Unnamed: 0,date,device,failure,ndays,attribute2,attribute3,attribute4,att5,att6,attribute7,S1F0,S1F1,W1F0,W1F1,Z1F0,Z1F1
0,2015-01-01,S1F01E6Y,0,0,0,0,0,12.0,237394.0,0,1,0,0,0,0,0
1,2015-01-02,S1F01E6Y,0,1,0,0,0,12.0,238718.0,0,1,0,0,0,0,0
2,2015-01-03,S1F01E6Y,0,2,0,0,0,12.0,240021.0,0,1,0,0,0,0,0
3,2015-01-04,S1F01E6Y,0,3,0,0,0,12.0,241264.0,0,1,0,0,0,0,0
4,2015-01-05,S1F01E6Y,0,4,0,0,0,12.0,242553.0,0,1,0,0,0,0,0


## Create the rolling lag variable for time-series

Our data is time-series -- that is, daily measurements for each device over a series of months.
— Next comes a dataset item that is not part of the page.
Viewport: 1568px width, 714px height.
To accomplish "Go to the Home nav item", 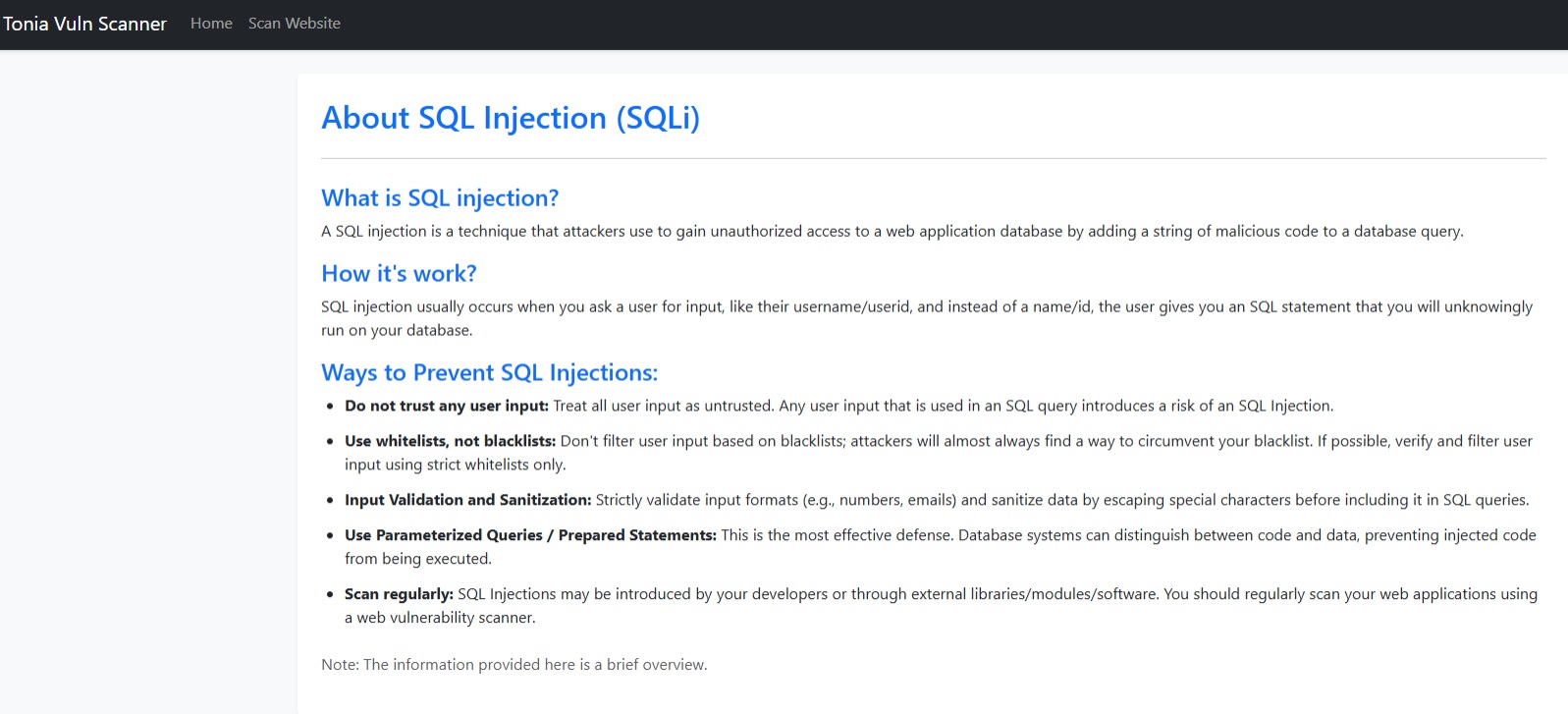I will coord(211,24).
At each point in time, the recent measurements on previous days can be powerful predictors of present status (fail/not fail). For each daily observation, then, we create 5 new variables for each of the features in the dataset, represent the observations of that feature over the 5 previous days. 

In [9]:
df.columns

Index(['date', 'device', 'failure', 'ndays', 'attribute2', 'attribute3',
       'attribute4', 'att5', 'att6', 'attribute7', 'S1F0', 'S1F1', 'W1F0',
       'W1F1', 'Z1F0', 'Z1F1'],
      dtype='object')

In [10]:
# drop columms that never change across date (these don't need to be lagged)
lagged_columns=df.columns.drop(['device', 'failure', 'ndays', 'S1F0', 'S1F1',
       'W1F0', 'W1F1', 'Z1F0', 'Z1F1'])
print(lagged_columns)

Index(['date', 'attribute2', 'attribute3', 'attribute4', 'att5', 'att6',
       'attribute7'],
      dtype='object')


In [11]:
for col in lagged_columns:
    for i in range(1,5):
        df[f'{col}_lag0{i}'] = df.groupby('device')[col].shift(i)
        df.loc[df[f'{col}_lag0{i}'].isnull(), f'{col}_lag0{i}']=0

In [12]:
# Same number of rows, but more columns.
df.shape

(93701, 44)

In [13]:
df.columns

Index(['date', 'device', 'failure', 'ndays', 'attribute2', 'attribute3',
       'attribute4', 'att5', 'att6', 'attribute7', 'S1F0', 'S1F1', 'W1F0',
       'W1F1', 'Z1F0', 'Z1F1', 'date_lag01', 'date_lag02', 'date_lag03',
       'date_lag04', 'attribute2_lag01', 'attribute2_lag02',
       'attribute2_lag03', 'attribute2_lag04', 'attribute3_lag01',
       'attribute3_lag02', 'attribute3_lag03', 'attribute3_lag04',
       'attribute4_lag01', 'attribute4_lag02', 'attribute4_lag03',
       'attribute4_lag04', 'att5_lag01', 'att5_lag02', 'att5_lag03',
       'att5_lag04', 'att6_lag01', 'att6_lag02', 'att6_lag03', 'att6_lag04',
       'attribute7_lag01', 'attribute7_lag02', 'attribute7_lag03',
       'attribute7_lag04'],
      dtype='object')

In [14]:
# Confirm that did what we wanted it do
df.loc[df['device']=='S1F01E6Y'][['att6', 'ndays','att6_lag01','att6_lag02', 'att6_lag03', 'att6_lag04']].head(6)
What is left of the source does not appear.